---------- DOCUMENT SEGMENT ----------
What just happened to you

Before anything else, one fact: Texas Constitution Article XVI § 28 strongly protects current wages from garnishment for ordinary consumer-debt judgments. Credit-card, debt-buyer, and medical-debt judgments usually cannot be enforced by garnishing current Texas wages, though exceptions and other collection methods can matter. A judgment creditor may still pursue non-exempt bank deposits, liens, turnover orders, or other remedies. That means the deadline still matters.

Somebody has filed a lawsuit against you in a Texas court alleging that you owe money on a consumer debt. The packet in your hand is a Citation (the order to respond, served by a constable, sheriff, or licensed process server under Tex. R. Civ. P. 103) plus a Petition (the Texas equivalent of a complaint, with attached exhibits). Texas runs a three-tier trial-court structure. Justice Court handles cases up to $20,000 under the simplified Tex. R. Civ. P. 500-510. County Court at Law handles cases above $20,000 in most counties. District Court handles cases above the County Court at Law tier. Many credit-card debt-buyer cases land in Justice Court because the typical balance is below the cap.

The trade-off: you may have only 14 days from service to file an Answer in Justice Court under Tex. R. Civ. P. 502.5(d). The wage-garnishment protection does not make a default harmless. The short clock tells you to start today.

Your deadline

How the 14-day clock works

The deadline rule depends on which Texas court your case is in. In Justice Court, Tex. R. Civ. P. 502.5(d) sets a 14-day deadline: file the Answer no later than the end of the 14th day after the date of service. Calendar days, not business days, with weekends and legal holidays counted in the 14. If the 14th day falls on a Saturday, Sunday, or legal holiday, the deadline generally rolls forward under Rule 500.5. In District Court and County Court at Law, Tex. R. Civ. P. 99(b) sets a different rule: the Answer is due at or before 10:00 AM on the Monday next after the expiration of 20 days after service. Look at the case caption to identify which court (Justice / County / District); the deadline mechanics are different.
---------- PROVIDED RECORDS ----------
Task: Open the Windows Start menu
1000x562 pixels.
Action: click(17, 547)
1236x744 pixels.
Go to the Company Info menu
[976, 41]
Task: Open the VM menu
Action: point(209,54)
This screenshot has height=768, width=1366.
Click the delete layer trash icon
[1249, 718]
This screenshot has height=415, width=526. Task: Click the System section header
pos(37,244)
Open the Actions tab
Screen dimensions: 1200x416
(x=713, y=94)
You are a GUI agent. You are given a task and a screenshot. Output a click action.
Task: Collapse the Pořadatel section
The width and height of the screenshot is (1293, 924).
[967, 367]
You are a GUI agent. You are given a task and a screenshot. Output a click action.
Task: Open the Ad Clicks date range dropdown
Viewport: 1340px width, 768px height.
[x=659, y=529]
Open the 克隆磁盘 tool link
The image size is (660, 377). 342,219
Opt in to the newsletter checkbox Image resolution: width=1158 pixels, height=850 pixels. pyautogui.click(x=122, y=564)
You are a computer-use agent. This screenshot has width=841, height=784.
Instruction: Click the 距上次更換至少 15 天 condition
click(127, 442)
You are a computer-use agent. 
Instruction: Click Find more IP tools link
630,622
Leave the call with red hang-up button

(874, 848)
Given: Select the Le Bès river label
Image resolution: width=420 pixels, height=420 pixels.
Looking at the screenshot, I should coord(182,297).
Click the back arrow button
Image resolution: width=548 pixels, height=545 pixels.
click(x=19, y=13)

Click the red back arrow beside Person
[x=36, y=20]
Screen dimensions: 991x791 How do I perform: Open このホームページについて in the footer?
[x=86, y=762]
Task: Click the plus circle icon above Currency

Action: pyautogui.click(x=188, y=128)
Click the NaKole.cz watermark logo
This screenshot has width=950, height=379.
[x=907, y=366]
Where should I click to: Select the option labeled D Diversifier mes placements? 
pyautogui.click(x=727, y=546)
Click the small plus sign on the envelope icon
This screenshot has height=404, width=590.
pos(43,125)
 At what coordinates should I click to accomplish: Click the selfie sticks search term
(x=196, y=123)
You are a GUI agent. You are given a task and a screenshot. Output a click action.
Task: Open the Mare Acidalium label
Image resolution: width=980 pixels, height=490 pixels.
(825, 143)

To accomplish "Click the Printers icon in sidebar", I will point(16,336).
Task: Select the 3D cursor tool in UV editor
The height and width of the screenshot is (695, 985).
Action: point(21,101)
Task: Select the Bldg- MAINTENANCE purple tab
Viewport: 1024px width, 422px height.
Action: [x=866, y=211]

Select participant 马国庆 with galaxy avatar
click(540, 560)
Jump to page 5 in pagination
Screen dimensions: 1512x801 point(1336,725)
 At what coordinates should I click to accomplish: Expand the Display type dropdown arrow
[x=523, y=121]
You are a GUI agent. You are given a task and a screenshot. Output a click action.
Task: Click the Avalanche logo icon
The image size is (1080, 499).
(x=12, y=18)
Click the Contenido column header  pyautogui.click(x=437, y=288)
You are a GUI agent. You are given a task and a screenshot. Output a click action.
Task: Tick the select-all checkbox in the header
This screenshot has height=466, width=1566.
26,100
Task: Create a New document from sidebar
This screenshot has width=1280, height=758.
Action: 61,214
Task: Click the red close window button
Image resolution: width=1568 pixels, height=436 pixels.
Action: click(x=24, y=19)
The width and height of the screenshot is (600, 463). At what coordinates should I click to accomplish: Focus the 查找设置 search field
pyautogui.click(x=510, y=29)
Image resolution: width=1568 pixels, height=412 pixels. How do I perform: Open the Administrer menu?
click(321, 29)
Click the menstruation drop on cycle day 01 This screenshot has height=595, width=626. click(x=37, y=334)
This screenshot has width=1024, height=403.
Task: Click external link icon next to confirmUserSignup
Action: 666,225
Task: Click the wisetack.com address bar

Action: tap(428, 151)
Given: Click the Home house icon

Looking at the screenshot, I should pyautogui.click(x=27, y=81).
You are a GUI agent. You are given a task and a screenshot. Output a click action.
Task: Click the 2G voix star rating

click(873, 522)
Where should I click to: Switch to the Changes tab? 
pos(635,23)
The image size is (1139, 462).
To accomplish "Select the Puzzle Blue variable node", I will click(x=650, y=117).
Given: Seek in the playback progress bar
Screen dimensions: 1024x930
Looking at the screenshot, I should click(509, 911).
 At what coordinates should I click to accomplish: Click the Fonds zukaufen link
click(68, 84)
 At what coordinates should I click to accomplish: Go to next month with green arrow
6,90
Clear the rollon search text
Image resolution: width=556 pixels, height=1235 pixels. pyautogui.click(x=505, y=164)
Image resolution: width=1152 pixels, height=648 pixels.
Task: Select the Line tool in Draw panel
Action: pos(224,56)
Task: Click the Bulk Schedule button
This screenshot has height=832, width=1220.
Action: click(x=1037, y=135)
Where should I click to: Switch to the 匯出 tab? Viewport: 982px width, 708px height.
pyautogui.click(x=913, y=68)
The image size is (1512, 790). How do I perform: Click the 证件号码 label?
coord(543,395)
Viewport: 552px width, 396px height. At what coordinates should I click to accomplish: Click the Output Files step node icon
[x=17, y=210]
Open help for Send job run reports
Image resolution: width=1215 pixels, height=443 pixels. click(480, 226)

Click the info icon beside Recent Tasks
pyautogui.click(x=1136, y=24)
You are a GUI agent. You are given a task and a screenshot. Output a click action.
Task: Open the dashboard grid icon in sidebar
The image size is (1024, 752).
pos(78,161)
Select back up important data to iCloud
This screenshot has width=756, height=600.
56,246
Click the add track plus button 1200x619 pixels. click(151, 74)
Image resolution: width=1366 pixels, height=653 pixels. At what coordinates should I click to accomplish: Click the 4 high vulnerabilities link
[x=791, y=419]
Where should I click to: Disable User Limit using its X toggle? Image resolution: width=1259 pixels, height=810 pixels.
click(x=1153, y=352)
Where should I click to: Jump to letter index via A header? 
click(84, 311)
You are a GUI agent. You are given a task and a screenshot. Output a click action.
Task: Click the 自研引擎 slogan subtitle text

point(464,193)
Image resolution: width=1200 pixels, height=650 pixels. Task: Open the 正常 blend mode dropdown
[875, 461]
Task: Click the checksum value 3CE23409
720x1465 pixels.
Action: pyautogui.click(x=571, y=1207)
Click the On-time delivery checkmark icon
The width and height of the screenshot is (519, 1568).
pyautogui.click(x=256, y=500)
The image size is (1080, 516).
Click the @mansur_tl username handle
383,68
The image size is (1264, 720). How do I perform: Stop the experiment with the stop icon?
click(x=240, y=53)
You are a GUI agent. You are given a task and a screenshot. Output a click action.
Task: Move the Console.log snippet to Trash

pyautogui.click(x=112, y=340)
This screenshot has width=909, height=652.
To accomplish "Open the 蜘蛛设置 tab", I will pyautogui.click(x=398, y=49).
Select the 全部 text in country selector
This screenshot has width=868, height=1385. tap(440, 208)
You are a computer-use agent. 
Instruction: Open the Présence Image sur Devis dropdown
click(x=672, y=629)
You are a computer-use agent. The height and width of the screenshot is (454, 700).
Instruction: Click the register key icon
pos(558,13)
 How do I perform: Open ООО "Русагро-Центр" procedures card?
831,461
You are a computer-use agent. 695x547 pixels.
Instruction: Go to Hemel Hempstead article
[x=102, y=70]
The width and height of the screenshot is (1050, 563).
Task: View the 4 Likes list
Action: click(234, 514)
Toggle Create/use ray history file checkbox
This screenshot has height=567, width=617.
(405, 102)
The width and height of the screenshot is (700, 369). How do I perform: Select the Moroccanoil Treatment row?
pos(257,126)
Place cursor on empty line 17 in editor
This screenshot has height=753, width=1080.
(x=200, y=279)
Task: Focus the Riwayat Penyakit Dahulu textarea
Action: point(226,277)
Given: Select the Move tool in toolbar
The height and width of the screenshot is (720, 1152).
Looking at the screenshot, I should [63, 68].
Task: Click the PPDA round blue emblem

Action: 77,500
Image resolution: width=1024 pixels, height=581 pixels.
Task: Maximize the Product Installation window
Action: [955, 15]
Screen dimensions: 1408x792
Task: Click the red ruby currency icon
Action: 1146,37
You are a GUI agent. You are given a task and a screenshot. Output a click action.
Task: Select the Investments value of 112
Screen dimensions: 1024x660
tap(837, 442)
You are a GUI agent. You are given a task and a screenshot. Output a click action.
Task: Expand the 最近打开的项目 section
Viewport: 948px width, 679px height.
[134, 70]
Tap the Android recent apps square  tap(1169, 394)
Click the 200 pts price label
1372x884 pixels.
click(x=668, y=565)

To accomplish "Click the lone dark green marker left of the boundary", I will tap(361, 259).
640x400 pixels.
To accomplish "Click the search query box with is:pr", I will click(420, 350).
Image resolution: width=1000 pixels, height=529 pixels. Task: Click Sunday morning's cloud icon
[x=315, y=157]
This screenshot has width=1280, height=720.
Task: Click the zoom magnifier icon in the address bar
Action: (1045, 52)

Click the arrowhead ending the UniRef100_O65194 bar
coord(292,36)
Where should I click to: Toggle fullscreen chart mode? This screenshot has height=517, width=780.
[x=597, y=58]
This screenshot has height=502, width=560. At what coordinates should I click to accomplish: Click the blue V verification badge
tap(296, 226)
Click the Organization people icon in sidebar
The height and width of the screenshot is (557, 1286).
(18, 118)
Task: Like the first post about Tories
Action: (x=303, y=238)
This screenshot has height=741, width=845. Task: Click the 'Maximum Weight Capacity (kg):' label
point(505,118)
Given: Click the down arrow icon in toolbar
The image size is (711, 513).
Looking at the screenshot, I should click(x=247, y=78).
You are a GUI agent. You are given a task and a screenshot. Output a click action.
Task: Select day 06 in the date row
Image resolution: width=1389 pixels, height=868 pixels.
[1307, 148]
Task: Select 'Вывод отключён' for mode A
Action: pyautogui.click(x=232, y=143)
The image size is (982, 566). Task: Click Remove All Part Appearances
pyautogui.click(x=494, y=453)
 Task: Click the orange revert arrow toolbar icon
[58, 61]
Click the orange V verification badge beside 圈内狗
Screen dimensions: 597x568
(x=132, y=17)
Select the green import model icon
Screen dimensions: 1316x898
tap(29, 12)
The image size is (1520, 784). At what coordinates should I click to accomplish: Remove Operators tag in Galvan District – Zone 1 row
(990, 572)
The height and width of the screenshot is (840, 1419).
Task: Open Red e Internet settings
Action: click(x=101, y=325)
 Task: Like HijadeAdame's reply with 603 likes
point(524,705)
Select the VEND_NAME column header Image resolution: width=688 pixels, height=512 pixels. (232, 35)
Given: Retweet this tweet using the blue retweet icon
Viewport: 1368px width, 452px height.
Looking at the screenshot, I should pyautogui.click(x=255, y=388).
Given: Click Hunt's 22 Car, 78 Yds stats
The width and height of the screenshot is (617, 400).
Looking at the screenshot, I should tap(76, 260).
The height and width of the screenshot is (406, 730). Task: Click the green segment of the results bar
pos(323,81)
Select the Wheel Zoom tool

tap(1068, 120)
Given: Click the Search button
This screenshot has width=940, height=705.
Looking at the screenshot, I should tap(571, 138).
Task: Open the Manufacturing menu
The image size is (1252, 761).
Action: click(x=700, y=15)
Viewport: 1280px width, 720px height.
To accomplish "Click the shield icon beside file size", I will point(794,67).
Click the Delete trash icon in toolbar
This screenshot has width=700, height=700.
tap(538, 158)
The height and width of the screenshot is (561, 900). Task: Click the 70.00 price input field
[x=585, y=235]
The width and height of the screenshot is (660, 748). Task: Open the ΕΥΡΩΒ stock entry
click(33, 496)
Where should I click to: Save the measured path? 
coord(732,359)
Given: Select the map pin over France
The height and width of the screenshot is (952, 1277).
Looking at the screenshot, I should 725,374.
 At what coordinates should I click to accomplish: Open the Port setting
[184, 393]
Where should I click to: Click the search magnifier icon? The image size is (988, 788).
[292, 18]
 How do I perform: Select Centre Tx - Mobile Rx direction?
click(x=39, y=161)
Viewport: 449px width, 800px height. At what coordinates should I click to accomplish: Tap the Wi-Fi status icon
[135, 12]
----------
* **SET OF TASKS**
• a. From the text on Texas debt lawsuits, print the passage from "What just happened" to "deadline still matters.".
• b. Answer these questions using the text on Texas debt lawsuits:
(i) Which provision of the Texas Constitution protects current wages from garnishment for ordinary consumer-debt judgments?
(ii) Up to what amount does Justice Court handle cases?
(iii) Which rule sets the Answer deadline in District Court and County Court at Law?

* **ANSWERS FOR THE EXERCISE**
• a.
What just happened to you

Before anything else, one fact: Texas Constitution Article XVI § 28 strongly protects current wages from garnishment for ordinary consumer-debt judgments. Credit-card, debt-buyer, and medical-debt judgments usually cannot be enforced by garnishing current Texas wages, though exceptions and other collection methods can matter. A judgment creditor may still pursue non-exempt bank deposits, liens, turnover orders, or other remedies. That means the deadline still matters.

• b.
(i) Texas Constitution Article XVI § 28.
(ii) $20,000.
(iii) Tex. R. Civ. P. 99(b).